Richard Harris grew up in New York and graduated from Queens College with a degree in Economics and a strong background in art history. He started his career path at an art reproductions business selling copies of old master paintings to businesses.
His introduction to antique prints began as he worked for two dealers who bought and sold botanical prints and prints with birds and animals. From there he went out on his own, confident in his ability to create his own collections. His story is best told in his own words: “I have accumulated over 1500 objects exploring the related themes of death and mortality.”
Over the past 40 years I have created four distinct art collections that, looking back in hindsight, represent the four different ways of collecting. My first collection was antique illustrated books, a collection I formed while I searched Europe for antique prints for my print business. Running parallel to the book collection, I started collecting prints by Rembrandt, Picasso and Matisse. I enlisted the expertise of several print dealers to find and recommend prints for this collection.
In 2001, I discovered the inspiration for my third collection: objects related to death. I decided that, unlike my print collection, it would not be another “trophy” collection, in which an expert consultant’s taste would determine the content. At this point in my collecting life, I wanted to test my own eye and had the time to devote to the acquisition process. I have accumulated over 1500 objects exploring the related themes of death and mortality.

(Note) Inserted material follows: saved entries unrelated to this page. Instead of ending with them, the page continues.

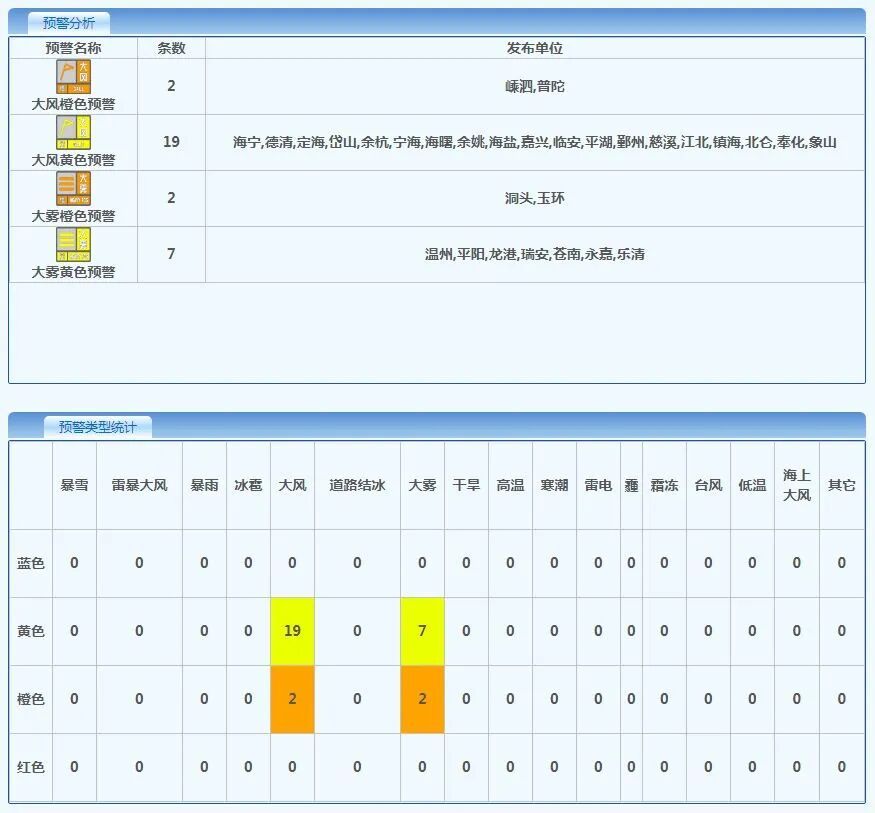
Task: Click the 发布单位 column header
Action: pos(535,48)
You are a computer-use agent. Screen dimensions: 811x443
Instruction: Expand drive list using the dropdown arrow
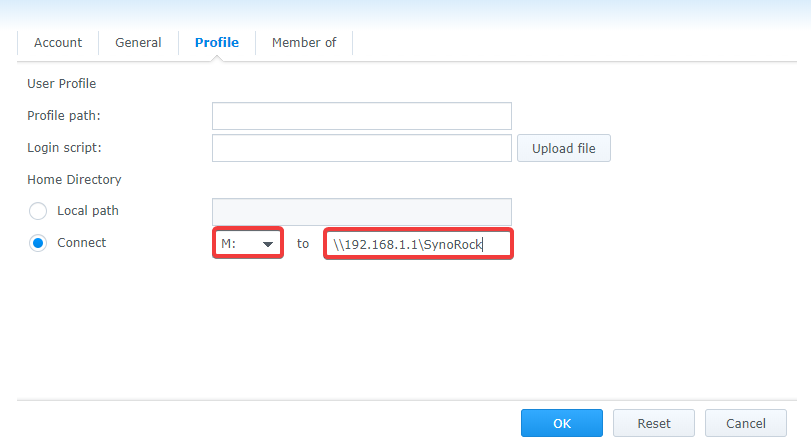[x=268, y=244]
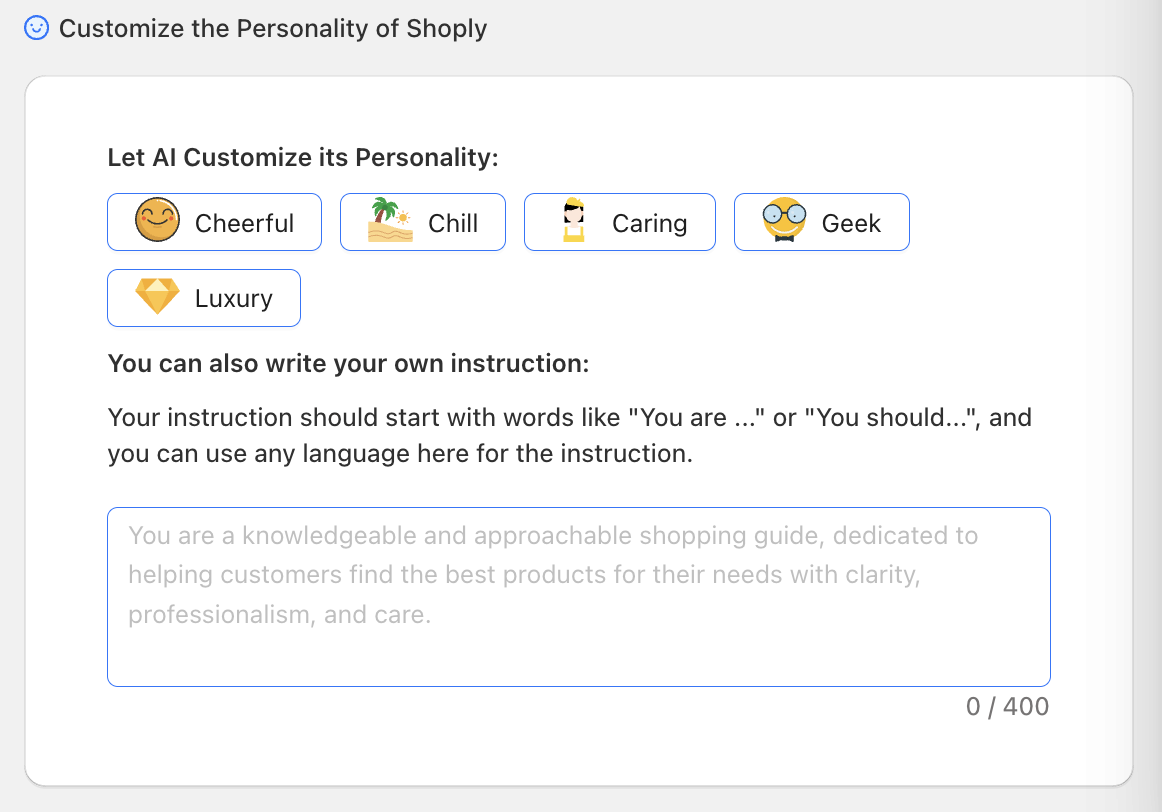Click the placeholder text in instruction field
1162x812 pixels.
click(x=553, y=575)
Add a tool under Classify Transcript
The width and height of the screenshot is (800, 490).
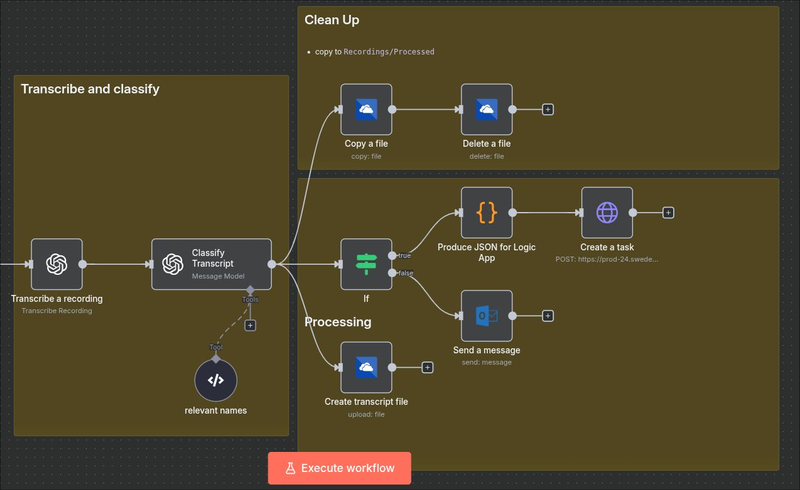[x=250, y=324]
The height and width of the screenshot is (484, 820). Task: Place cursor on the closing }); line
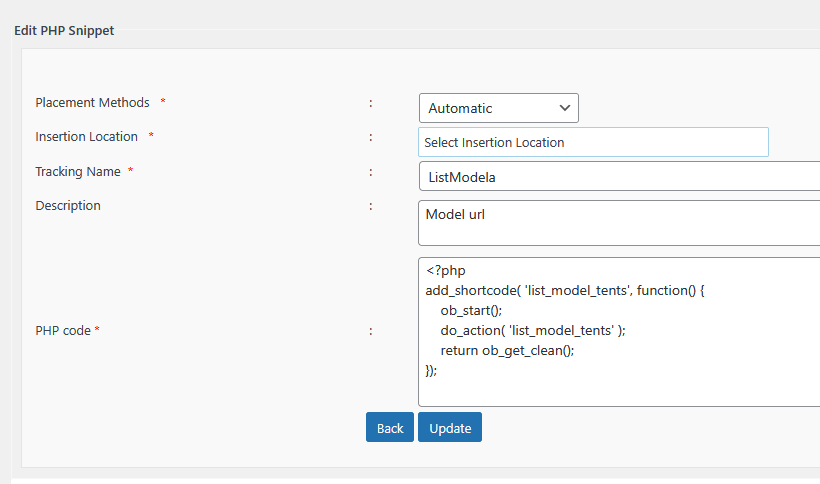pos(432,370)
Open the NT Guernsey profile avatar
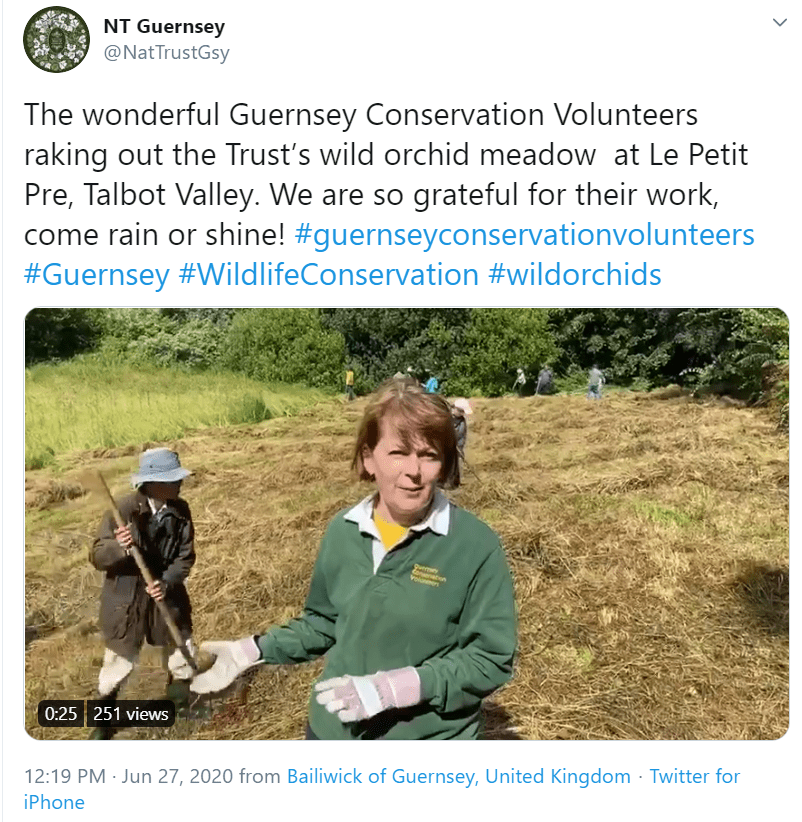The width and height of the screenshot is (802, 822). pyautogui.click(x=56, y=40)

The natural next step was to commission works of art. During the time I collected prints, I also started to collect works that studied human anatomy. I love the medium of collage, so I decided to commission collages based on these human anatomical prints.
I had finally completed the rare collecting cycle: I began as an inadvertent collector, then collected with the aid of professional curatorial advice, developed into the curator of my own collection, and finally became a collector who, in commissioning works of art, is also part of the creative process.